Thank goodness there’s nothing homophobic about any of that. Then there’s all sorts of mad conspiracy theories about an alliance between Catholic clergy in Ireland and the liberal left because they hate the Pope (Benedict was still in office then). So these dangerous lefties, inside the Church and out, are going to force gay marriage onto the altar, “as a way of getting back at the Vatican”. He has no doubt whatever about that.
I have to say that what bothered me most about the interview though was his views on adoption and gay people. This matters because we’re going to have a referendum, sooner or later, to allow gay marriage, and there is no doubt that this is one of the issues that will be used to generate fear and confusion.
Waters is entirely clear. Adoption used to be for children who had been deprived of their natural parents through death and was supposed to give those children the chance of a normal life. “Now,” he says, “we have inverted this into the idea that the child has become the product, the commodity, that is supplied to different, differently defined alternative families.”
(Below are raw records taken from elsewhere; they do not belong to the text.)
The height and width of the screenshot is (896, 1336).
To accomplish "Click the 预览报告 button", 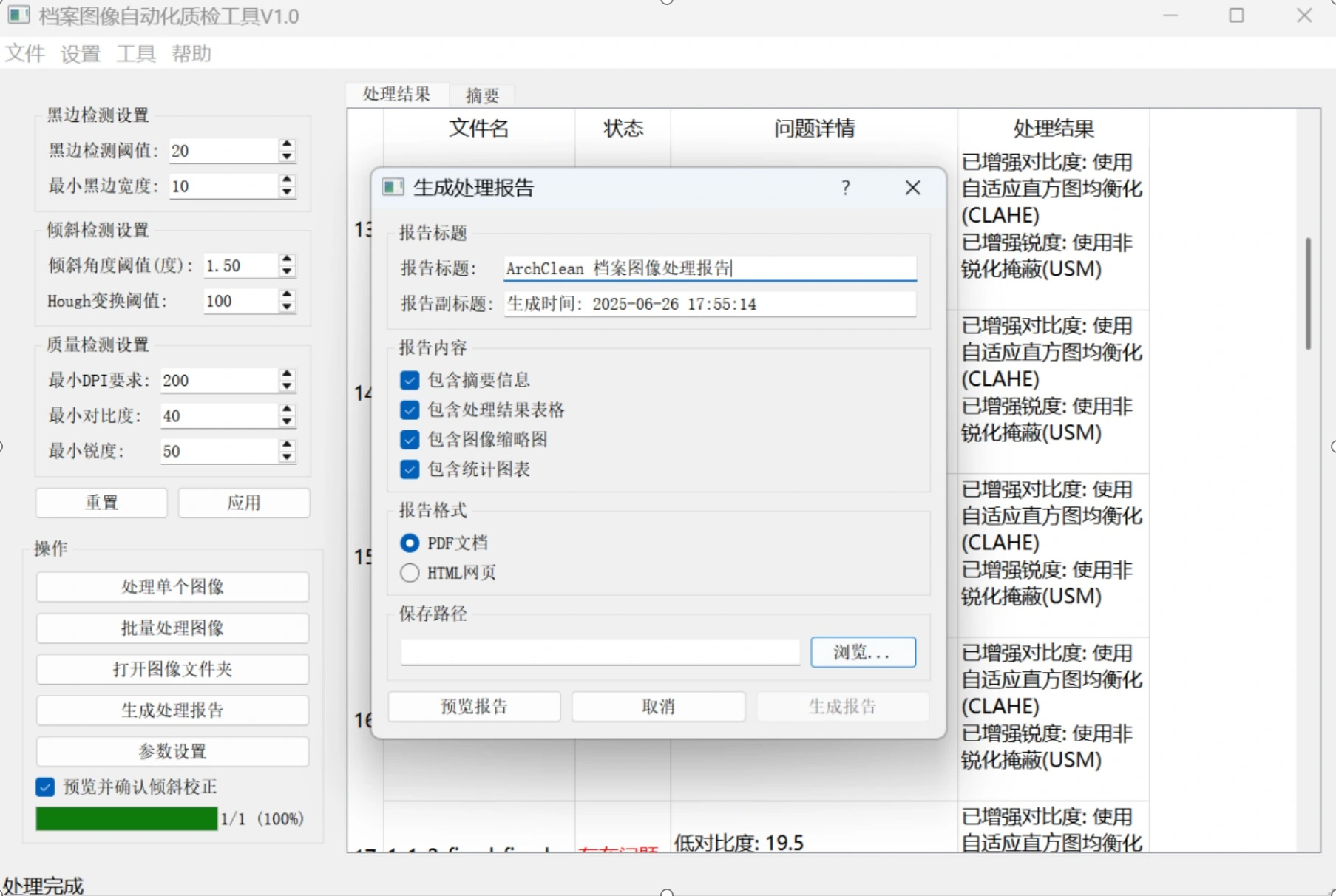I will [474, 706].
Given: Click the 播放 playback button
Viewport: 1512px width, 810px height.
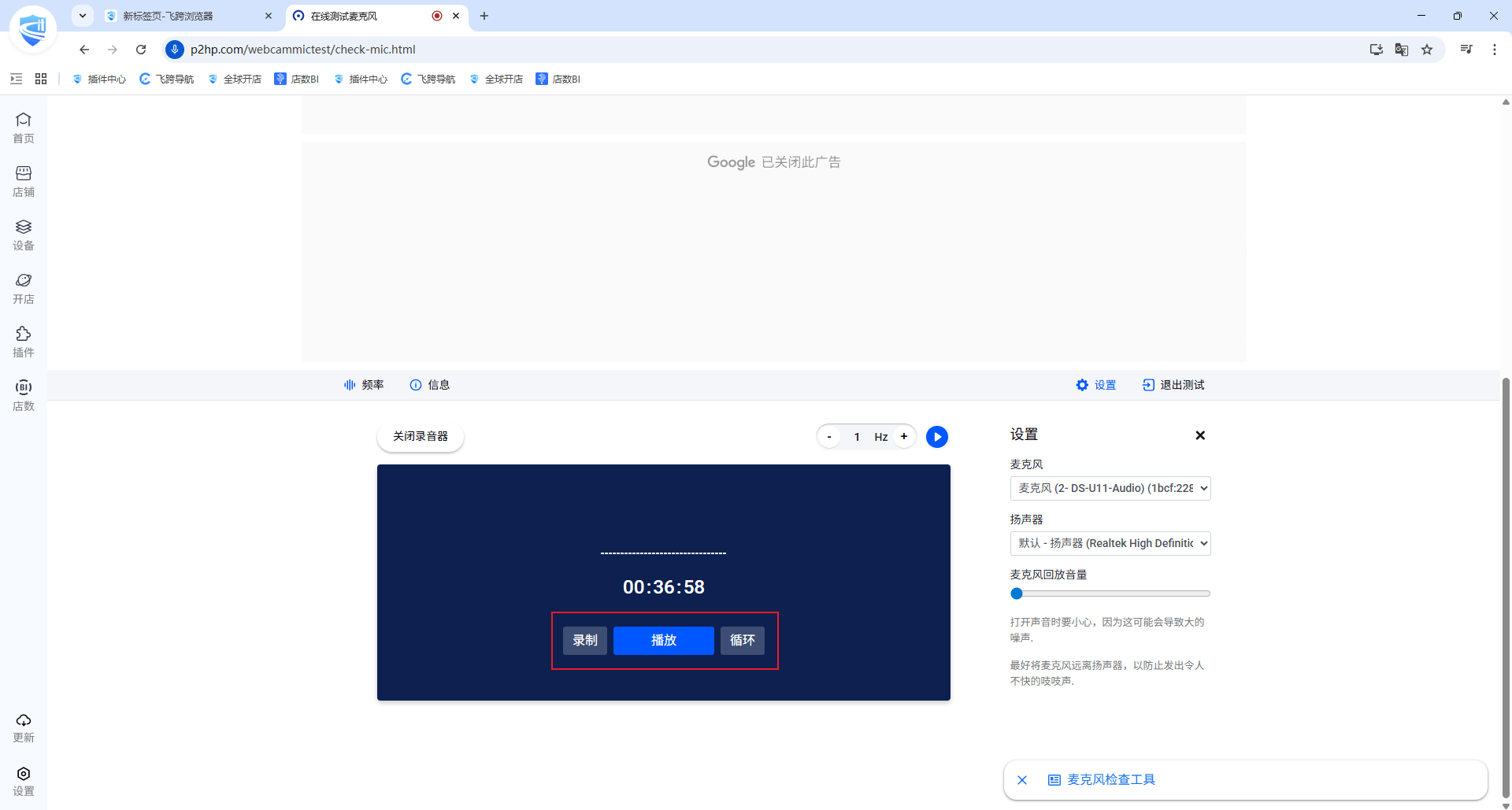Looking at the screenshot, I should point(664,640).
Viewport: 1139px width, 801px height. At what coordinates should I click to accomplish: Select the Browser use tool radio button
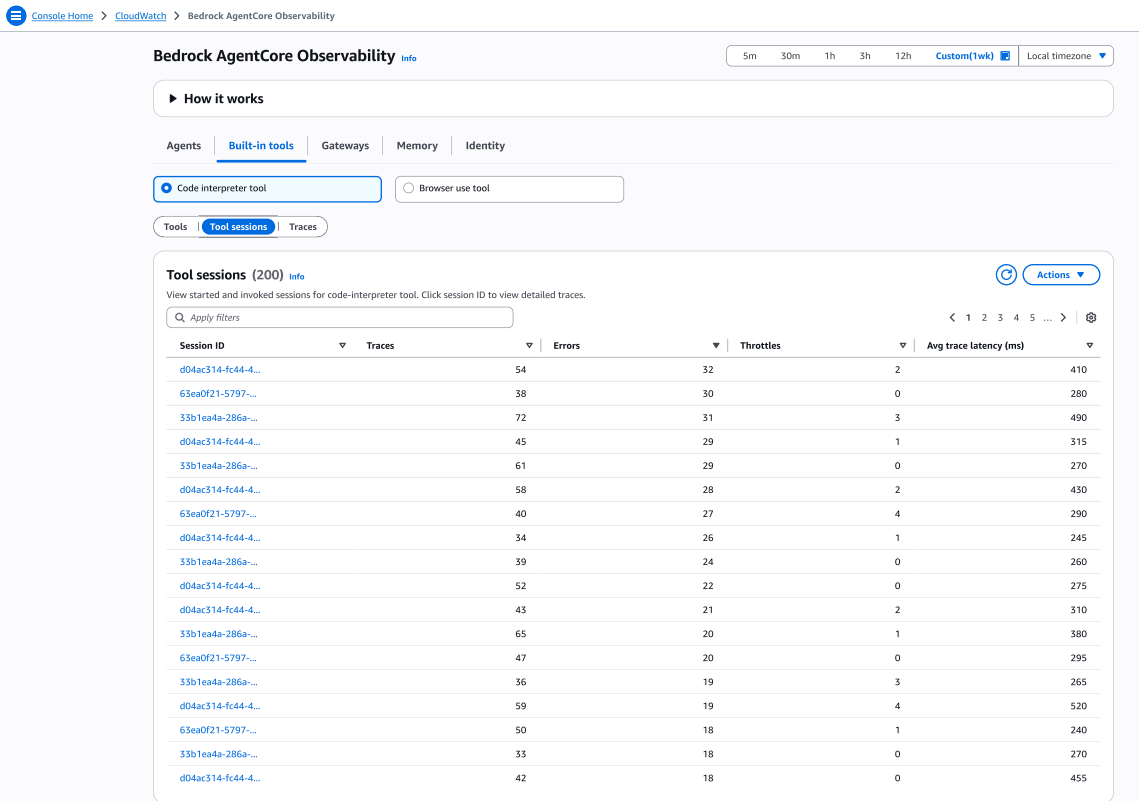click(x=408, y=188)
Where does that come from? When did we change our adoption laws? Who has proposed that we should? The legislation establishing the Adoption Authority, and the mission of the authority itself, makes one thing absolutely clear. Adoption must be conducted with the best interests of children as the primary consideration. Adoption is, and will remain, a service for children, not for adults. That applies equally to heterosexual and to homosexual adults.
PARENTS being considered for assessment — and everyone who has ever been involved knows that it’s a long and difficult, sometimes painful process — must pass the test that the adoption will be in the child’s best interests.
That applies equally to domestic adoptions and to inter-country adoptions. Inter-country adoptions are regulated by the Hague Convention of 1993, which Ireland has formally ratified. The first two objects of that international convention are these: “a) to establish safeguards to ensure that inter-country adoptions take place in the best interests of the child and with respect for his or her fundamental rights …; and b) to establish a system of co-operation … to ensure that those safeguards are respected and thereby prevent the abduction, the sale of, or traffic in children”.
What all this means is that if a gay couple are allowed to adopt a child, it will always be on the basis that there has been a rigorous and demanding assessment that has come to the conclusion that it is in the best interests of the child. That means that the decision has been made that the gay couple concerned are in the best position to provide the love, security and stability that the child needs.
When we are asked to make a decision about gay marriage, we need to vote on the basis of rational argument. We need to acknowledge individual human rights, and face the reality of discrimination and oppression of gay people. I’ll be voting yes, and arguing for a yes. Above all, I’ll be hoping that we don’t allow fear, misinformation, and prejudice to get in the way of the right decision.